所给文本 ::
+++++

VINS 估计器之优化与边缘化

VINS的优化除了添加了投影残差,回环检测残差,还有IMU的残差,边缘化产生的先验信息残差等。有些比较难理解,可参考此博客和知乎回答。

void Estimator::optimization()
{
    ceres::Problem problem;
    ceres::LossFunction *loss_function;
    //loss_function = new ceres::HuberLoss(1.0);
    loss_function = new ceres::CauchyLoss(1.0);
    //添加ceres参数块,包括位姿,速度,零偏,外参,时间偏置
    for (int i = 0; i < WINDOW_SIZE + 1; i++)
    {
        ceres::LocalParameterization *local_parameterization = new PoseLocalParameterization();
        problem.AddParameterBlock(para_Pose[i], SIZE_POSE, local_parameterization);
        problem.AddParameterBlock(para_SpeedBias[i], SIZE_SPEEDBIAS);
    }
    for (int i = 0; i < NUM_OF_CAM; i++)
    {
        ceres::LocalParameterization *local_parameterization = new PoseLocalParameterization();
        problem.AddParameterBlock(para_Ex_Pose[i], SIZE_POSE, local_parameterization);
        if (!ESTIMATE_EXTRINSIC)
        {
            ROS_DEBUG("fix extinsic param");
            problem.SetParameterBlockConstant(para_Ex_Pose[i]);
        }
        else
            ROS_DEBUG("estimate extinsic param");
    }
    if (ESTIMATE_TD)
    {
        problem.AddParameterBlock(para_Td[0], 1);
        //problem.SetParameterBlockConstant(para_Td[0]);
    }

    TicToc t_whole, t_prepare;
    //数据类型转换,由Ps,Rs转换为para_Pose,Vs,Bas,Bgs转换为para_SpeedBias,tic,ric转换为para_Ex_Pose。
    vector2double();
    //添加先验残差,其具体内容后面再仔细理解
    if (last_marginalization_info)
    {
        // construct new marginlization_factor
        MarginalizationFactor *marginalization_factor = new MarginalizationFactor(last_marginalization_info);
        problem.AddResidualBlock(marginalization_factor, NULL,
                                 last_marginalization_parameter_blocks);
    }
   //添加IMU残差
    for (int i = 0; i < WINDOW_SIZE; i++)
    {
        int j = i + 1;
        if (pre_integrations[j]->sum_dt > 10.0)

+++++

给定数据 ::

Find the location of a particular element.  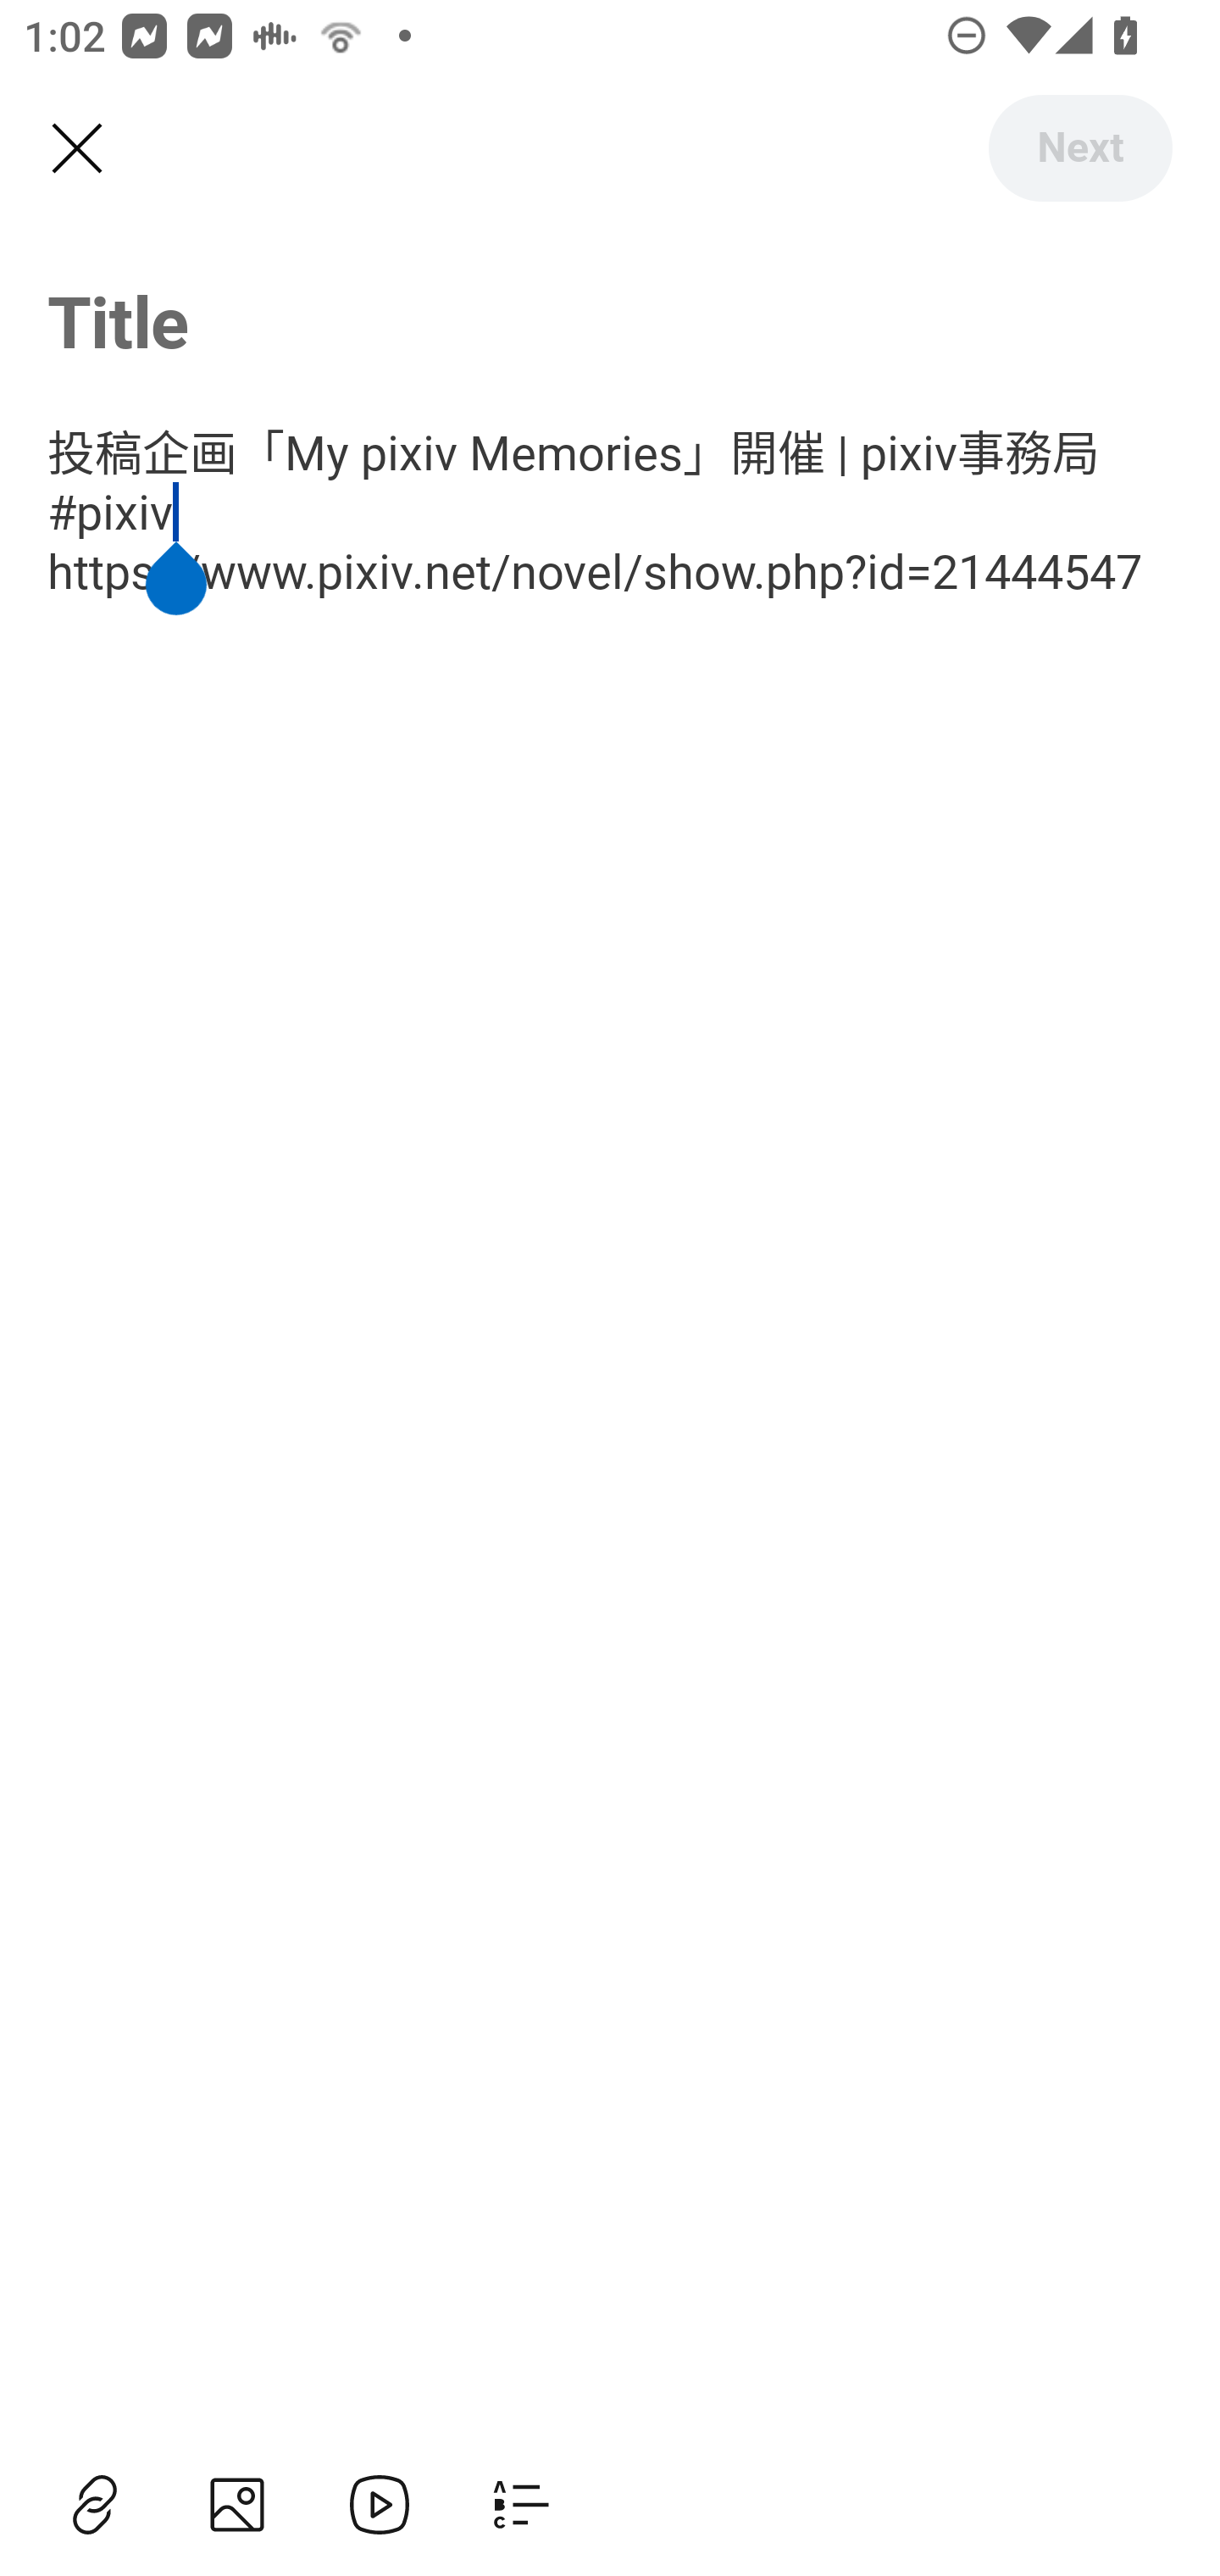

+++++

练习任务 ::
1) 根据所给文本回答下列问题:
(a) 除了投影残差和回环检测残差,VINS的优化还添加了哪些残差?
(b) 代码中实际启用的是哪种损失函数?参数值是多少?
(c) 按照注释,Vs、Bas、Bgs 被转换成了什么?
2) 把所给文本中从“vector2double();”到“(pre_integrations[j]->sum_dt > 10.0)”的这一段重写出来,并用“total_dt”替换其中的“sum_dt”。

参考答案 ::
1)
(a) IMU的残差,以及边缘化产生的先验信息残差。
(b) ceres::CauchyLoss,参数值为1.0。
(c) para_SpeedBias。

2)
vector2double();
    //添加先验残差,其具体内容后面再仔细理解
    if (last_marginalization_info)
    {
        // construct new marginlization_factor
        MarginalizationFactor *marginalization_factor = new MarginalizationFactor(last_marginalization_info);
        problem.AddResidualBlock(marginalization_factor, NULL,
                                 last_marginalization_parameter_blocks);
    }
   //添加IMU残差
    for (int i = 0; i < WINDOW_SIZE; i++)
    {
        int j = i + 1;
        if (pre_integrations[j]->total_dt > 10.0)